La escena había sido presenciada desde lejos, escondidos detrás de unos matorrales, por el “Pelos” y el “Recaditos”, que se encargaron de magnificar la actitud del “Pucheros”, lo que hacía que su fama fuese alcanzando la cima del prestigio entre sus compañeros.

- Y él, ni se inmutó... Le miró fijamente, le enseñó la navaja...

- ¡Y se cagó por las patas abajo!

- Vamos, que le acojonó al cabrón del “Ricitos”...

- Y menos mal que estaba el “Matute” que le detuvo, que si no, le raja...
- ¡Vaya si le raja!

El caso es que éste fue uno más de los méritos que se asignó a “el Pucheros” a la hora de escoger turno en la puerta de la Iglesia de San Eulogio, para pedir limosna. Fermín eligió de siete a ocho los días de diario y de doce a una los domingos y festivos. 

La Iglesia de San Eulogio era la mejor situada de toda la ciudad y además era la parroquia principal donde estaba ubicado el arcipreste. El pórtico de estilo gótico tardío, tenía una amplia escalinata donde sentarse. Fermín se colocaba en el tercer o cuarto escalón; de esta manera, los que subían no podían pasar de largo, so pena de tener que aguantar la intimidadora mirada del pordiosero que raramente eran capaces de mantener y, casi siempre, optaban por echar unas monedas en el trapo que usaba como limosnero. 

Nunca daba las gracias y si alguno osaba no pagar el “tributo” tenía que sufrir su inquietante mirada durante días, porque nunca olvidaba la cara de uno que no le hubiese dado limosna.

Cuando no había ninguna ceremonia religiosa, se apostaba en la acera, al pie de la escalinata, y allí acechava a sus “víctimas” desde que se acercaban a cinco o seis metros.

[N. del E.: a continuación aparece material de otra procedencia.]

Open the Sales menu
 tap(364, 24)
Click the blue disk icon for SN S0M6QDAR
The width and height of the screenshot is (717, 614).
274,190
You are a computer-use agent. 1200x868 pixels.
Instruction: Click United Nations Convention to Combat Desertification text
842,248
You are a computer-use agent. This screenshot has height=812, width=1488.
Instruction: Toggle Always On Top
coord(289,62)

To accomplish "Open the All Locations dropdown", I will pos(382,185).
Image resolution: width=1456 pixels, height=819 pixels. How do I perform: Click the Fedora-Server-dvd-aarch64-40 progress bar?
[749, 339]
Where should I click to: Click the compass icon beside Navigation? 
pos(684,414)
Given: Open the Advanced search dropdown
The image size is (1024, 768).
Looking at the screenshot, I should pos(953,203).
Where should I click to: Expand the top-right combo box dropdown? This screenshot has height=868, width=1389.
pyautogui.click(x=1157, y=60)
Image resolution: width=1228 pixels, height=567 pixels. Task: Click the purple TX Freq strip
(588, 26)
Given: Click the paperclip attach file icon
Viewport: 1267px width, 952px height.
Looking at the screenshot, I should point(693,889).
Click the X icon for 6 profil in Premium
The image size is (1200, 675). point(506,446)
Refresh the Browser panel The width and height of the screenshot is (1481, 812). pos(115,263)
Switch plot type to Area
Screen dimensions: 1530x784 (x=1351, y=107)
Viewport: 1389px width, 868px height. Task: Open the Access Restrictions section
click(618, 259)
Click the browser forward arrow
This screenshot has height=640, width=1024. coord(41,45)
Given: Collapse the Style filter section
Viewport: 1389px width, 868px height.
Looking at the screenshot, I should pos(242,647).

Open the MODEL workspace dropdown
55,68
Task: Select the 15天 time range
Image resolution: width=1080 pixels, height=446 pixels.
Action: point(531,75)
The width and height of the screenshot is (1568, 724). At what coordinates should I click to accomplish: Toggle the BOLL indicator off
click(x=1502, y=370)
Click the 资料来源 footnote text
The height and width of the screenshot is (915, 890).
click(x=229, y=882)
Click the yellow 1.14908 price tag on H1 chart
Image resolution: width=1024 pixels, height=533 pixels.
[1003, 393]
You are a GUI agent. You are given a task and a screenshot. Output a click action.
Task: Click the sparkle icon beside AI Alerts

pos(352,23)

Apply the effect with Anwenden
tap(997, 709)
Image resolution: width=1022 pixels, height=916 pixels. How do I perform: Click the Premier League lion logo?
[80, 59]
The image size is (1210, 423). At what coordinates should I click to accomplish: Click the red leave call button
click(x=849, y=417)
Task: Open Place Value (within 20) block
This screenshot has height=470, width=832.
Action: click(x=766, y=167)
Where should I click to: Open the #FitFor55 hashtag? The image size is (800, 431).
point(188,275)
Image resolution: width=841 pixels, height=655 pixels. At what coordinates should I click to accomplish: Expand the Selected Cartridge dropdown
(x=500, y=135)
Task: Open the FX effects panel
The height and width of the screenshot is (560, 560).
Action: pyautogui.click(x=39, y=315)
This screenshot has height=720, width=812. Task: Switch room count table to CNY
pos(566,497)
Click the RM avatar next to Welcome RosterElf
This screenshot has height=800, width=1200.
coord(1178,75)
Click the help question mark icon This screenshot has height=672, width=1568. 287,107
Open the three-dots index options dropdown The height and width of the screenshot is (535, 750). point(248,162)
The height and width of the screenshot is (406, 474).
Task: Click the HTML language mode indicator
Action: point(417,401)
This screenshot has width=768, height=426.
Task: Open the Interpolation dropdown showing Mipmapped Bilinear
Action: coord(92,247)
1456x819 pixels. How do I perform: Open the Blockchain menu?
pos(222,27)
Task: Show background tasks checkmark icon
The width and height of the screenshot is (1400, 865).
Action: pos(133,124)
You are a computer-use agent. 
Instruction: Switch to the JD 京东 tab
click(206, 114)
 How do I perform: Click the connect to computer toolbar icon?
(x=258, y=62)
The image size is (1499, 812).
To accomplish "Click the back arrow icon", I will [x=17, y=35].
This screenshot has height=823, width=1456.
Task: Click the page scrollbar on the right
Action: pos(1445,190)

Si el transeúnte cometía el error de mirarle a los ojos, ya no sería capaz de pasar de largo, y como encantado por el hechizo de una serpiente, claudicaba irremediablemente y depositaba sus monedas a los pies de Fermín.

El lugar era privilegiado, porque además de la Iglesia, tenía enfrente dos paradas de autobuses urbanos,  era una zona de paso muy concurrida  y no tenía ninguna tienda a menos de veinte metros. Todos sabían que nunca era recomendable ponerse a pedir cerca de los comercios; los dueños les hacían la vida imposible porque molestaban a sus clientes.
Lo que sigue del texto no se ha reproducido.